Last Thursday, Friday, and Saturday, 21 students performed Antigonick, a Greek tragedy about Antigone, who buries her brother Polyneices despite King Kreon’s orders against it.
Translated by playwright Anne Carson, Antigonick serves as the sequel to Sophocles’ Oedipus the King, which tells the story of Oedipus’s struggle against a fate that consigns him to killing his father and marrying his mother.
Auditions for Antigonick began in late August, and Drama Teacher Mark Lindberg finalized the cast list in the beginning of September. Some actors include Charlotte Gifford ’19 in the role of Antigone, Avi Madsen ’18 as Kreon, and Tayseer Chowdhury ’18 as Teiresias, a blind prophet. In addition to other main roles such as Ismene and Eurydice, the play features 11 students as members of the chorus, 10 on the stage crew, and three on costume design.
In the weeks leading up to the performances, the cast rehearsed every day after school from 3:30 p.m. to 5 p.m. and occasionally on Saturdays.
Making his debut in an Upper School (US) play, Tayseer said he enjoyed rehearsing with the cast.
“I like the fact that I’m allowed to be super dramatic and shout a ton because it’s not what I usually do in school,” he said. “Also, I like seeing my friends transform from high schoolers into Greek psychos.”

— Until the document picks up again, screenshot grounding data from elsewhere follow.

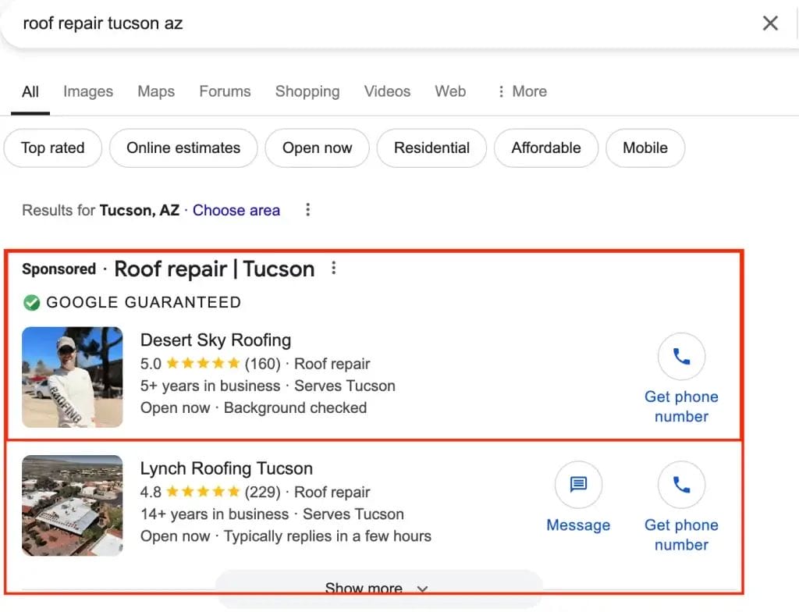This screenshot has height=612, width=799.
Task: Enable the Open now filter
Action: [x=317, y=148]
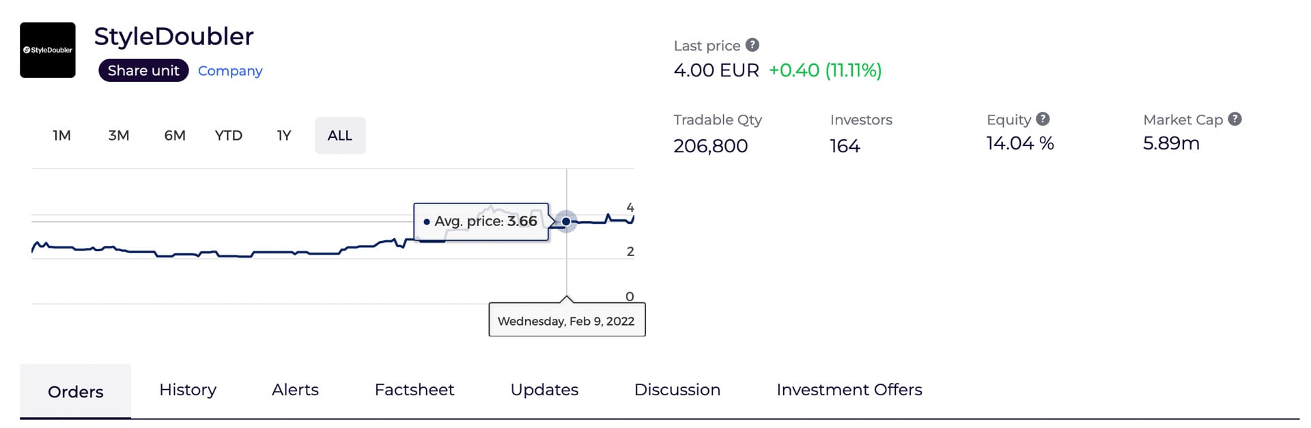The image size is (1311, 428).
Task: Select the 3M chart range
Action: [x=119, y=135]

Avi, a veteran performer, said he, too, liked seeing his friends shift personalities.
“[Being on the cast] is a really unique experience, and also, it’s really fun to see your classmates doing something ridiculous, like dying onstage,” he said, referring to Charlotte, whose character disobeys Kreon’s orders and ends up buried in an underground tomb, where she kills herself.
Lucy Lyman ’18, who played a chorus member, said she liked how her role required her to remain onstage for the whole performance.
“It’s very fun to be able to watch the play because the chorus never leaves,” she said. “I’m pretty background, but essentially my role is to sort of steer and narrate the plot while aiding Kreon.”
Mr. Lindberg said he selected the play for its pointed political statement.
“Antigone is a great story about a young woman who says it’s her family and her religion that come above her government, and the government says, ‘I’m sorry, you have to obey the law,’” he said. “It’s a timeless story about how people form society and govern themselves and live their lives how they want to be.”
Mr. Lindberg noted that the school hasn’t done a Greek play for a couple of years.
“It’s really hard to do, so there is a lot of work,” he added. “Every production I want an audience to walk out saying, ‘That just changed my life.’”
Danny Kutsovsky ’18 said he thought the play was thoroughly entertaining.
“The play was a fresh and modern interpretation of a classic, lending itself to a deep examination of the themes of power, family, and death, all while keeping me engaged and smiling the entire time,” he said.